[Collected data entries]

::::::

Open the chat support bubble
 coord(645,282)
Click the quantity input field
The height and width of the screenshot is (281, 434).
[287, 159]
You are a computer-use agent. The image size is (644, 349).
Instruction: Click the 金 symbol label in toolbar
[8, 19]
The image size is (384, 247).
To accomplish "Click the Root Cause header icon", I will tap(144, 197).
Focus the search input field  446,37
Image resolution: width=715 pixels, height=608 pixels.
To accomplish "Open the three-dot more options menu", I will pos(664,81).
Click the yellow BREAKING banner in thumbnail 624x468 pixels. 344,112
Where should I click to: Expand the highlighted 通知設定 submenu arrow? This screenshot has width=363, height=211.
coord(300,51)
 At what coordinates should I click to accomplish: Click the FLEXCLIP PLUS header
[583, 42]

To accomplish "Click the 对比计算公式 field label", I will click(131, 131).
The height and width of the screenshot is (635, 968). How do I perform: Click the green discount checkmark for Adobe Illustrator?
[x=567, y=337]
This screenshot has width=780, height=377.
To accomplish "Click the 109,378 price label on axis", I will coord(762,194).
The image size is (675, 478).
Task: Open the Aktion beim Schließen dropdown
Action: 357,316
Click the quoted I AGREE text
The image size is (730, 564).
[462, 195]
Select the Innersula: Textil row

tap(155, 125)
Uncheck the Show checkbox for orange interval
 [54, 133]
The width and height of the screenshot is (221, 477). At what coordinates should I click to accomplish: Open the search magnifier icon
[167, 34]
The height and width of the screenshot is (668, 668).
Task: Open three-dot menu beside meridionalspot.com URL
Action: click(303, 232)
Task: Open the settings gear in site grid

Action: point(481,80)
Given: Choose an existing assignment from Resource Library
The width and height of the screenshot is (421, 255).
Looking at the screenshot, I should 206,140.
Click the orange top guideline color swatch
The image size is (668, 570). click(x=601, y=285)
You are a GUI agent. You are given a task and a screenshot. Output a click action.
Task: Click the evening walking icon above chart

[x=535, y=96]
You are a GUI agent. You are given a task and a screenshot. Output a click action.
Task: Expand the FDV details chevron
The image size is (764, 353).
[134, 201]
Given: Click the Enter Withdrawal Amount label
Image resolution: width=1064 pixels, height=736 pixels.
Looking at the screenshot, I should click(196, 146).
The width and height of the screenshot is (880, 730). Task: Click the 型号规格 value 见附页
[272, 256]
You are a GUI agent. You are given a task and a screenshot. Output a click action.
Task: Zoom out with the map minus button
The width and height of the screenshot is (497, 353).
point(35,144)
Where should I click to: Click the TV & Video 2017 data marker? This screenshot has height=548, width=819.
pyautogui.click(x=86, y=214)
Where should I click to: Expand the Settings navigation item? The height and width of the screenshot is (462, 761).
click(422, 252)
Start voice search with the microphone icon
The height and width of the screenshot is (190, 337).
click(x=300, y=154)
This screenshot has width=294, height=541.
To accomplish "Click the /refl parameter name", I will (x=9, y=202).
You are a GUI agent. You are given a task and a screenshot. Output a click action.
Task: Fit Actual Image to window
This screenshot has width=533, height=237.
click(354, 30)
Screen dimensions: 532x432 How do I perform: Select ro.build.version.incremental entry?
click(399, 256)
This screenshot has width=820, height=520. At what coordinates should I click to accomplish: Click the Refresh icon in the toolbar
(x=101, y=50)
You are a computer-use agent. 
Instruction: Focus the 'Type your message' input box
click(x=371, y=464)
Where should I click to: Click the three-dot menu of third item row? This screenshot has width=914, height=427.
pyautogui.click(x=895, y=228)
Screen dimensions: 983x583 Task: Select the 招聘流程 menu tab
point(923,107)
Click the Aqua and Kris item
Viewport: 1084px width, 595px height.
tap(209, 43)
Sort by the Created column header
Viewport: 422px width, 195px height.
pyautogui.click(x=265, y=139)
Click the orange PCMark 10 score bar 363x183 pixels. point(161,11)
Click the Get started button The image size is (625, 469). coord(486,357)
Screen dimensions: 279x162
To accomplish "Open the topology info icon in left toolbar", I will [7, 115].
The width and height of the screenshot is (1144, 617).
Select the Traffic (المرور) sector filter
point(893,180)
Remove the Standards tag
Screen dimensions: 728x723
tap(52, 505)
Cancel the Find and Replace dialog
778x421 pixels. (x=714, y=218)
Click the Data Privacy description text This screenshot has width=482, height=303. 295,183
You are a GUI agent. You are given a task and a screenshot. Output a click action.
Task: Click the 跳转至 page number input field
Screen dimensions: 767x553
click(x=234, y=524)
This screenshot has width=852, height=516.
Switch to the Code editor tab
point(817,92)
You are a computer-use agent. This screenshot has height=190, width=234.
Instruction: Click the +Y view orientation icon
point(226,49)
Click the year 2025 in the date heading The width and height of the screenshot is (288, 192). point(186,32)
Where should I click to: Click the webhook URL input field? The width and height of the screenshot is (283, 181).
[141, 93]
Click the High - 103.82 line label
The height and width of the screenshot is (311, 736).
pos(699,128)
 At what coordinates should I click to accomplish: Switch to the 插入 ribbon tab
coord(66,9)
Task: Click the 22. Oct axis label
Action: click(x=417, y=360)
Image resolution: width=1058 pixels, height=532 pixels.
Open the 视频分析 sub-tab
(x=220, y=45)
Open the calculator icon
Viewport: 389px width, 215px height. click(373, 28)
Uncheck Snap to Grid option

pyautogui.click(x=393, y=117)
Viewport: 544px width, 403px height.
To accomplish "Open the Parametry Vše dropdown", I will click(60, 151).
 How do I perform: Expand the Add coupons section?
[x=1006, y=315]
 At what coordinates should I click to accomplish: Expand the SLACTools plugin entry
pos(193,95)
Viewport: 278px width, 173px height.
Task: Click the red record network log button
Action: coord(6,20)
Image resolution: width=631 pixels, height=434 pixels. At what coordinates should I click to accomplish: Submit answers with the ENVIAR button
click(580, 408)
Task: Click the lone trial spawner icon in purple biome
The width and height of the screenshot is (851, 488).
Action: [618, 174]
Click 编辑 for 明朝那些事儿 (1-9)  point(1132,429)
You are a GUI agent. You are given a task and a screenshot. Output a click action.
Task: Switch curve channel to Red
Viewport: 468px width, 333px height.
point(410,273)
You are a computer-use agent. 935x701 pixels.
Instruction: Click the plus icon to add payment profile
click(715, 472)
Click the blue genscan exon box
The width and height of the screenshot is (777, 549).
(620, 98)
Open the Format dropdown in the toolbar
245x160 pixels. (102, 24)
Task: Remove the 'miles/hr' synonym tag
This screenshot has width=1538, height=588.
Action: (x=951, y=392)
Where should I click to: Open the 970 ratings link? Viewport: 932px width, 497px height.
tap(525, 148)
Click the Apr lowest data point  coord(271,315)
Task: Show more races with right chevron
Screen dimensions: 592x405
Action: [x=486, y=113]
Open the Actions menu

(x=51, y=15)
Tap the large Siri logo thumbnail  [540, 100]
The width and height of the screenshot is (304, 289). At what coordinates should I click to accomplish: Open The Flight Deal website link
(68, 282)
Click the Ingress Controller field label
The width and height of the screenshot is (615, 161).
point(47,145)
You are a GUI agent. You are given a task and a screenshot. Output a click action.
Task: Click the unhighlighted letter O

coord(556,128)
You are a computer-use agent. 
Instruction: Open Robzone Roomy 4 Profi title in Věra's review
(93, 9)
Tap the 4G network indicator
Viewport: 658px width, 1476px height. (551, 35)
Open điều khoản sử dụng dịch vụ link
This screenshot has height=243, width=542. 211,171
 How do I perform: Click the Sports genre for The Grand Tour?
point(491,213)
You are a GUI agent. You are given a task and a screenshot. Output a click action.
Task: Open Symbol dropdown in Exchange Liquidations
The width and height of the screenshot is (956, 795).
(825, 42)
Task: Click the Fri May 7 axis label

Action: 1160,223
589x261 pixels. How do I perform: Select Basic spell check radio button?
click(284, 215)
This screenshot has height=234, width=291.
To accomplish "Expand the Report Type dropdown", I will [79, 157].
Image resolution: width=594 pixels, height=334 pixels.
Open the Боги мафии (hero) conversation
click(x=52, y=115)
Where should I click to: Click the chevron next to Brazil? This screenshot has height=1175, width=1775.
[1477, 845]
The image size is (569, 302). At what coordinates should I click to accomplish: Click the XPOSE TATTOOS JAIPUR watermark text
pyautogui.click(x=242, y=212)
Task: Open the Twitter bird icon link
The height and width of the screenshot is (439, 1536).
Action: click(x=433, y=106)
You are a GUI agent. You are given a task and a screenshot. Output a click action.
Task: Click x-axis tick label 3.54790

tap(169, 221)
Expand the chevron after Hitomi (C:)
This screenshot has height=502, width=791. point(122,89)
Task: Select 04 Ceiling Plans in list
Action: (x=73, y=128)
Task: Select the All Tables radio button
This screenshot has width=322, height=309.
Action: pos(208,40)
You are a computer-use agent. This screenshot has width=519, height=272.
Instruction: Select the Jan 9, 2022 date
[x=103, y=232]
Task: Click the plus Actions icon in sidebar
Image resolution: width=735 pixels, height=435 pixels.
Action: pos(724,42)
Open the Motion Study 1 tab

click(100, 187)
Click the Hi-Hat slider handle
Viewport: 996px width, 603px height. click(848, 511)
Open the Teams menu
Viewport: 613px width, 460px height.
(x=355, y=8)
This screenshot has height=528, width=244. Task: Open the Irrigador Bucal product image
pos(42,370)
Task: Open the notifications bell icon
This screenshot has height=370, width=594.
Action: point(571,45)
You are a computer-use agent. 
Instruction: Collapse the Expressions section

::::::

**WHAT THE TASK ASKS**
Give again, exactly as written, the lines running from the first line of the data above through the line that contains "Click the yellow".

**RESULT BELOW**
Open the chat support bubble
 coord(645,282)
Click the quantity input field
The height and width of the screenshot is (281, 434).
[287, 159]
You are a computer-use agent. The image size is (644, 349).
Instruction: Click the 金 symbol label in toolbar
[8, 19]
The image size is (384, 247).
To accomplish "Click the Root Cause header icon", I will tap(144, 197).
Focus the search input field  446,37
Image resolution: width=715 pixels, height=608 pixels.
To accomplish "Open the three-dot more options menu", I will pos(664,81).
Click the yellow BREAKING banner in thumbnail 624x468 pixels. 344,112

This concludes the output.